Table 3: Annual country-specific emission factors1, in kg/TJ
1990 | 1995 | 2000 | 2005 | 2006 | 2007 | 2008 | 2009 | 2010 | 2011 | 2012 | 2013 | 2014 | 2015 | 2016 | 2017 | 2018 | 2019 | 2020 | |
---|---|---|---|---|---|---|---|---|---|---|---|---|---|---|---|---|---|---|---|
NH3 | 0,15 | 0,16 | 0,16 | 0,16 | 0,16 | 0,16 | 0,16 | 0,16 | 0,16 | 0,16 | 0,16 | 0,16 | 0,16 | 0,16 | 0,16 | 0,16 | 0,16 | 0,16 | 0,16 |
NMVOC | 258 | 232 | 205 | 165 | 157 | 150 | 144 | 131 | 124 | 118 | 112 | 106 | 99,7 | 93,8 | 88,6 | 83,8 | 79,1 | 74,8 | 70,6 |
NOx | 874 | 886 | 916 | 832 | 808 | 784 | 760 | 713 | 682 | 655 | 629 | 605 | 581 | 560 | 541 | 523 | 506 | 489 | 471 |
SOx | 79,6 | 60,5 | 14,0 | 0,37 | 0,37 | 0,37 | 0,37 | 0,37 | 0,37 | 0,37 | 0,37 | 0,37 | 0,37 | 0,37 | 0,37 | 0,37 | 0,37 | 0,37 | 0,37 |
PM2 | 125 | 109 | 93,1 | 74,7 | 71,0 | 67,8 | 65,2 | 60,1 | 57,4 | 54,8 | 52,4 | 50,1 | 47,4 | 44,8 | 42,2 | 39,8 | 37,5 | 35,4 | 33,2 |
BC3 | 229 | 201 | 171 | 134 | 126 | 119 | 114 | 103 | 97,1 | 91,5 | 86,2 | 81,5 | 76,3 | 71,4 | 66,9 | 62,7 | 58,6 | 54,9 | 51,3 |
CO | 882 | 834 | 779 | 674 | 653 | 633 | 616 | 575 | 555 | 536 | 518 | 502 | 484 | 468 | 453 | 441 | 428 | 416 | 403 |
1 due to lack of better information: similar EF are applied for fossil and biofuels
2 EF(PM2.5) also applied for PM10 and TSP (assumption: > 99% of TSP consists of PM2.5)

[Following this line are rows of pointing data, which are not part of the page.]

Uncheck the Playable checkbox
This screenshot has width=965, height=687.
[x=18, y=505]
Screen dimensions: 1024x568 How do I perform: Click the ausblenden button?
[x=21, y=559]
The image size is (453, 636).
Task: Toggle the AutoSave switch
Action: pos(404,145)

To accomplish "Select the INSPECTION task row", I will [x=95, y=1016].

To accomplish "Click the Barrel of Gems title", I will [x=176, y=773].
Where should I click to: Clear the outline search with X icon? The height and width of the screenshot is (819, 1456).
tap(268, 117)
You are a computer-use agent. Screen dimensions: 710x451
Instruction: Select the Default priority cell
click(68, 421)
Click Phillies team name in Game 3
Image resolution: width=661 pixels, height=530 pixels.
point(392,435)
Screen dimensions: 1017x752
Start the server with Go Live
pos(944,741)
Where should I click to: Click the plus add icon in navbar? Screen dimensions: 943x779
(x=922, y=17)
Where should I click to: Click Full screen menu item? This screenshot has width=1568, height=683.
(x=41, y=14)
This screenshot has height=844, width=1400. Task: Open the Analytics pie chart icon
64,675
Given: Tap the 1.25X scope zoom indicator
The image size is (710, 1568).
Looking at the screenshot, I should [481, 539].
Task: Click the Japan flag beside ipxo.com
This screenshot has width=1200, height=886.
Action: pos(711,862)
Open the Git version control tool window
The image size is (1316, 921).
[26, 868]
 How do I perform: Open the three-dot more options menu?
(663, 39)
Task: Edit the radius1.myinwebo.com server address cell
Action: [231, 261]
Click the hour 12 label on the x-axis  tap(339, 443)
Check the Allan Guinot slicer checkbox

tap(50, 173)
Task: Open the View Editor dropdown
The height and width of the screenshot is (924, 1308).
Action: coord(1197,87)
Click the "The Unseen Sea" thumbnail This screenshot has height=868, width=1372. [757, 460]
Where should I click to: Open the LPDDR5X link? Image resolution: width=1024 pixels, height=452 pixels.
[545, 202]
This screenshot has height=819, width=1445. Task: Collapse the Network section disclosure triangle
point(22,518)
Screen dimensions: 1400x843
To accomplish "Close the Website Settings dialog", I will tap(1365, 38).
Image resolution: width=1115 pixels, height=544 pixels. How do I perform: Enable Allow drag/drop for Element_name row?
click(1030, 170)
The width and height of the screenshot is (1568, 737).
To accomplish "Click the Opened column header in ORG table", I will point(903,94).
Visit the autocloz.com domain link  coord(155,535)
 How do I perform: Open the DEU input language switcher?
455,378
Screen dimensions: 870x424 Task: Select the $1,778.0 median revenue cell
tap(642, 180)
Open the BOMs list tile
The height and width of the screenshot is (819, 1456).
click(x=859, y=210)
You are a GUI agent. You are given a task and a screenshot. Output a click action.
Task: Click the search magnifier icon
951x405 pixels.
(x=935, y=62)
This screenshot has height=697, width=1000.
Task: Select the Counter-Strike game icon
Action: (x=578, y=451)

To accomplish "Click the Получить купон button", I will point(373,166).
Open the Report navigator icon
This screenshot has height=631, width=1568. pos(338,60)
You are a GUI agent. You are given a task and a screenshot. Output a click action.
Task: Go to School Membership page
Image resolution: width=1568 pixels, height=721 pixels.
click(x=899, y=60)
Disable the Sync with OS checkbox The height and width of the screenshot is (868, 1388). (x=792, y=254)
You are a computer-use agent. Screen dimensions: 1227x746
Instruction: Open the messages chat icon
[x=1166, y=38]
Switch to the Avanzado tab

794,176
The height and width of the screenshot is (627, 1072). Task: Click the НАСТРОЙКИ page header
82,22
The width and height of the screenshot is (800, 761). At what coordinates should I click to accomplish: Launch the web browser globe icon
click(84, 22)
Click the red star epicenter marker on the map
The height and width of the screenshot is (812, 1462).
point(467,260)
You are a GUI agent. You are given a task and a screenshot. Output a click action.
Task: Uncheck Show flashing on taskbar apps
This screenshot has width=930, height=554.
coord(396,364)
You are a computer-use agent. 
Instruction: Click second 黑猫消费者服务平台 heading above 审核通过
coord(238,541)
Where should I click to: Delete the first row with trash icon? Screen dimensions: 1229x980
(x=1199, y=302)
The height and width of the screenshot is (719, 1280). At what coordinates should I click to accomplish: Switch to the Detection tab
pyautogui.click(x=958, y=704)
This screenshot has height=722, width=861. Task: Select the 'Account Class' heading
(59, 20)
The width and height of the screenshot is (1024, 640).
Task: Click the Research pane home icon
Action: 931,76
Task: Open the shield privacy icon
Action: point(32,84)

3 estimated via a f-BCs as provided in 4), Chapter 1.A.2.g vii, 1.A.4.a ii, b ii, c ii, 1.A.5.b i - Non-road, note to Table 3-1: Tier 1 emission factors for off-road machinery
NOTE: With respect to the country-specific emission factors applied for particulate matter, given the circumstances during test-bench measurements, condensables are most likely included at least partly. During test-bench measurements, temperatures are likely to be significantly higher than under real-world conditions, thus reducing condensation. On the contrary, smaller dillution (higher number of primary particles acting as condensation germs) together with higher pressures increase the likeliness of condensation. So over-all condensables are very likely to occur but different to real-world conditions.
For information on the emission factors for heavy-metal and POP exhaust emissions, please refer to Appendix 2.3 - Heavy Metal (HM) exhaust emissions from mobile sources and Appendix 2.4 - Persistent Organic Pollutant (POP) exhaust emissions from mobile sources.
Recalculations
With emissions factors unrevised, recalculated emission estimates result solely from the implementation of the now finalized NEB 2019.
Table 4: Revised diesel-oil consumption 2019, in [TJ]
2019 | |
---|---|
current submission | 52,509 |
previous submission | 52,415 |
absolute change | 94.2 |
relative change | 0.18% |
For more information on recalculated emission estimates reported for Base Year and 2019, please see the pollutant-specific recalculation tables following chapter 8.1 - Recalculations.
Planned improvements
Besides a routine revision of the underlying model, no specific improvements are planned.